POSITIVE PROACTIVE PARENTING
This foundational parenting mindset acknowledges that your parents did not do everything perfectly – and neither will you. But a positive proactive parent will see mostly good intent and positive outcomes from how you were parented. A hallmark of this style declares, "As a kid, I may not have liked everything my parents did, but as an adult, I can see why they did what they did." Proactive parents spend more time thinking of the positive takeaways from their own parents and childhood experiences as in, "I WILL DO THAT". If this describes you, then you have a healthy mindset toward parenting. If this describes you, then you have a good idea of how you WILL parent your kids.
RETRO-REACTIVE PARENTING
This mindset of parenting starts with thinking about what you WON'T do in your own parenting. It flows out of thoughts like; "I will never treat my kids the way I was treated," or, "I don't ever want my kids to feel the way that I did as a kid," or even, "I don't want to be anything like my parents." And you may have good reason NOT to emulate your parents' parenting methods. Maybe you were abused at the hands of your parents – if so, we are so very sorry. Maybe one or both parents were absent, either emotionally or physically – it's not your fault and we are sorry that happened to you. Whatever the reason, this mindset can be recognized by you focusing more on the negative takeaways from your parents and is most evident when you find yourself proclaiming, "I WILL NOT DO THAT." If this is you, you have an unhealthy mindset toward parenting that could benefit from understanding your childhood better. This parenting mindset simply has too many blindspots.

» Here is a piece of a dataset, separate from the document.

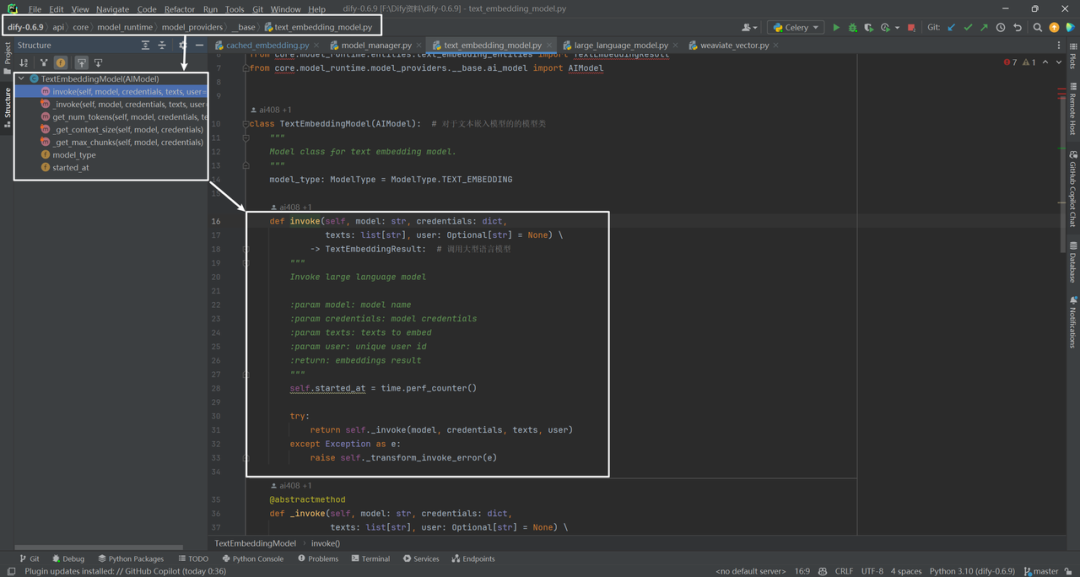The width and height of the screenshot is (1080, 577).
Task: Click the Git push arrow icon
Action: pyautogui.click(x=984, y=28)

The most important thing to understand for this conversation is this; what would you say makes up the bulk of your feelings regarding your experiences as a child? Did you feel mostly LOVED, UNDERSTOOD, and VALUED as a kid or did you feel mostly UNLOVED, MISUNDERSTOOD, or DEVALUED as a kid? Your answers will tell you if you are more likely to be a POSITIVE PROACTIVE parent or a RETRO-REACTIVE parent. And if you are a retro-reactive parent, you would do well to shift you focus more towards what you WILL do as a parent, and away from what you WILL NOT do. If this describes you, then you have little idea of how you WILL parent your kids, because you are preoccupied with what you won't do. Do you see the void in retro-reactive thinking?
ARE YOU INTENTIONAL TO BUILD CHARACTER?
Every parent would agree that building character into their kids is of the utmost importance, but ask any parent about their PLAN to accomplish this and they will give you a blank stare. What about you? What is YOUR plan to build character into your kids? Let us give you a simple approach to this that will build unity between you and your spouse as well as build character into your kids.
As a mom and dad, set aside some time to come up with a list of five character traits that you can agree on together, that you want to build into your kids. At this phase, please don't worry about an exhaustive list, or a list that will meet any possible future challenge, this is only a list to start with. You and your spouse should be able to come up with such a list of just five things. Furthermore, more than five character traits on your list will become challenging for your kids to remember, but five is very manageable.
AS AN EXAMPLE:
- Respect
- Patience
- Kindness
- Responsibility
- Being helpful
Now, let's assume that you have your agreed upon list. Next, come up with a family-centered statement that you would use to help correct any actions that are NOT what you want to foster in your kids. For example: "We are a family who respects others, and what you did was not respectful." Do you see that in addition to these characteristics applying to your kids, you and your spouse will be applying them to yourselves as well? This is how to get your kids to "do as you do," as opposed to "do what I say, and NOT what I do?" This also means there will be times when one of your kids catches you being disrespectful, for example, and corrects you by saying, "Mommy/daddy, we are a family who respects others, and what you did was disrespectful." If/when you hears this from your child, this is cause for celebration because you have fully instilled this character trait in them!
WHAT DOES THIS ALL MEAN?
The biggest concern here are those of you who have been parenting from a place of "I WILL NEVER DO THAT" because a negative motivation will struggle to effect positive outcomes on your kids. A retro-reactive parent will convince themself that they have found FREEDOM from the way they were parented, but in reality parenting out of FEAR in this way will cause you to overcompensate in unhealthy ways.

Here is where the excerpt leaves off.